Es posible que estemos lejos aún de los estándares delictivos de algunas grandes urbes norteamericanas, pero también es cierto que empezamos a estar muy separados ya de lo que era la Barcelona tranquila y sosegada de hace unos años. He aquí el drama. Esa ciudad que no salía jamás en las advertencias de los servicios de exteriores de los países, esa urbe que era tenida por un territorio calmo y de orden no puede perder esa condición. Ese era uno de sus activos de marca, lo que propició su internacionalización y desarrollo turístico.
Y no es lo peor de lo que nos ha pasado. Porque el tema no puede examinarse de manera única con el análisis detenido en los visitantes de la ciudad, por más que hasta algunos representantes diplomáticos de países extranjeros hayan vivido negros episodios en Barcelona. La seguridad debe garantizarse para nuestros mayores, para nuestros hijos, para los vecinos de Gràcia, para los compañeros de trabajo, para los habitantes del barrio del Raval, para los de la Barceloneta, para los repartidores de las empresas de mensajería, de Correos, para aquellos que desean lucir un reloj lujoso o hasta para quienes pierden la cartera en el Metro…

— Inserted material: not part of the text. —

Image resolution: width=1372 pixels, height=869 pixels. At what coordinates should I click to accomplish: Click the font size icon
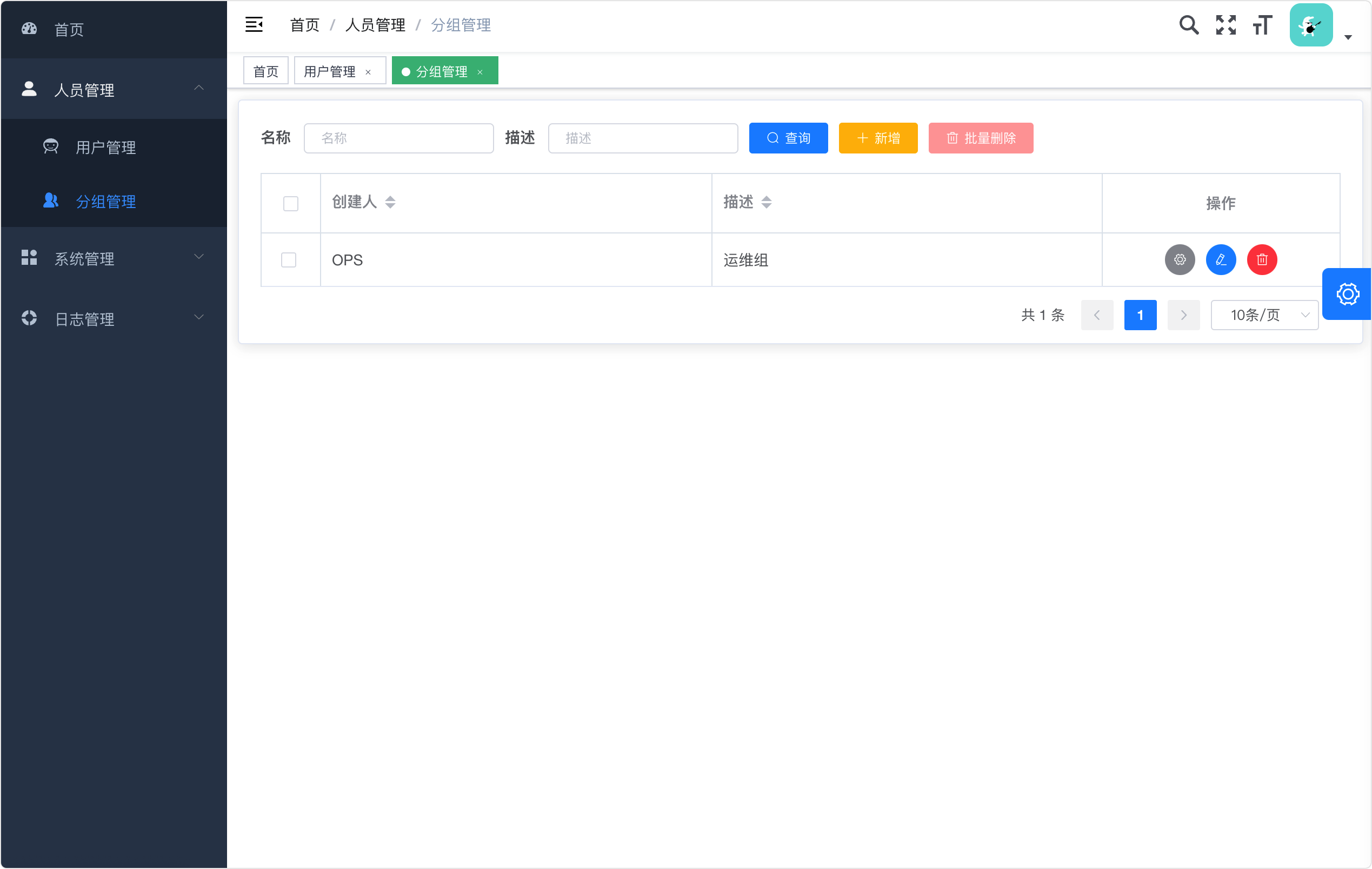(1262, 25)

Quizá hayamos alcanzado el momento en el que debe de despolitizarse al máximo la cuestión. Es lamentable que los partidos sigan lanzándose los trastos a cabeza y que los políticos municipales aún mantengan un debate de siglas. El drama de la inseguridad es transversal y su resolución no puede ser de parte. Todos deberían hacer un mínimo acto de contrición y explorar cómo se puede resolver de manera urgente y eficiente un problema que ni puede esconderse un minuto más ni conviene minimizar con estadísticas de otros lugares. Ah, y pedir ayuda al Estado si se considera adecuado, porque los ayuntamientos también son parte del conjunto.
Equipo de gobierno y oposición, en primer lugar, deben sentarse con urgencia. Pero luego no pueden faltar aquellos que tienen intereses de cualquier tipo en la Barcelona del futuro, desde sus patronales empresariales a sus sindicatos. Entidades cívicas, fuerzas de seguridad, todas, cada una de ellas aportando desde su experiencia y conocimiento las medidas o los recursos necesarios para que el fenómeno remita. Y, claro, el Gobierno autonómico, con su policía propia, debería recordar que Barcelona no sólo es la capital de Cataluña, sino la pantalla en la que se mira el buen gobierno de una comunidad autónoma.
Barcelona necesita un gran pacto por la seguridad y dejarse de monsergas y desgobiernos. La capital del Mediterráneo tiene una necesidad urgente que resolver, gobierne quien gobierne, mande quien mande aquí y allá. Mientras esta situación permanezca, Barcelona no será ni la capital de los móviles ni de las start up, ni de la biotecnología, ni de las universidades europeas. Orillarlo es de una irresponsabilidad que sólo la historia enjuiciará.